Il figlio lo ricorda con un messaggio che è una richiesta d’amore, di presenza e di contatto

Maradona, quattro anni dopo

Maradona, quattro anni dopo: il saluto straziante di Diego Junior nel giorno dell’anniversario della morte

Quattro anni senza Diego Armando Maradona. Fa ancora strano leggere questa frase. Non ci si abitua. Chi lo ha amato, tifoso e non, ricorda esattamente dov'era il 25 novembre di quattro anni fa, quando ha appreso la notizia. Ricorda con lucidità la sensazione: come se fosse andato via uno di famiglia. Ma quelli come lui non se ne vanno davvero. D'altronde, basta fare un giro ai Quartieri Spagnoli di Napoli per capire che Diego è vivo più che mai. Lo è nei ricordi, nei racconti, nelle emozioni che non passano, nell'iconografia e pure nella simbologia.

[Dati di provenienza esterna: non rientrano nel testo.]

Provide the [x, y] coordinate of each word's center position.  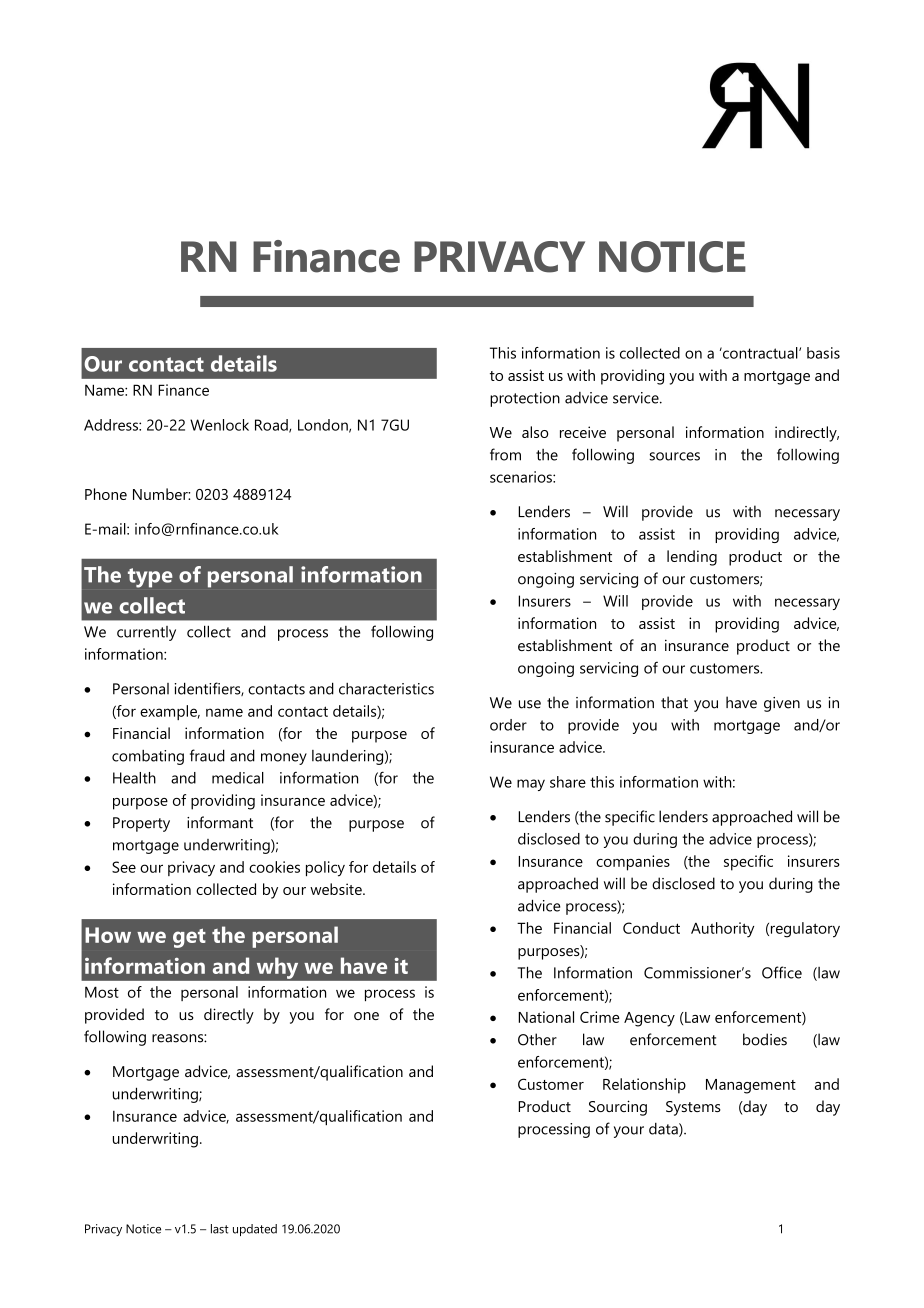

Il 25 novembre è una data che per milioni di persone è diventata memoria, nostalgia, mito. Ma per chi lo ha amato nel modo più intimo e fragile possibile, per chi lo ha chiamato “papà”, è anche una ferita che non smette di pulsare. Lo ha raccontato oggi Diego Armando Maradona Junior, con un messaggio pubblicato su Instagram che ha immediatamente fatto il giro dei social, trasformandosi in uno dei ricordi più intensi dedicati al campione nel giorno del suo anniversario.

«L’aria papà è questa maledetta aria che manca, è quel maledetto respiro che resta sempre corto, è questa tristezza che non riesce più ad essere allegria e forse è solo questa maledetta vita che non è più la stessa», scrive. Parole che sembrano uscire da un respiro trattenuto troppo a lungo. Diego Junior racconta un’assenza che non si placa, un vuoto che non si riempie. «Avresti dovuto vedere Diego e India crescere, avresti dovuto prenderli in braccio più volte, abbracciarli e baciarli e sentire il loro odore». È un lamento che diventa preghiera, un elenco di gesti quotidiani che per lui non ci saranno più.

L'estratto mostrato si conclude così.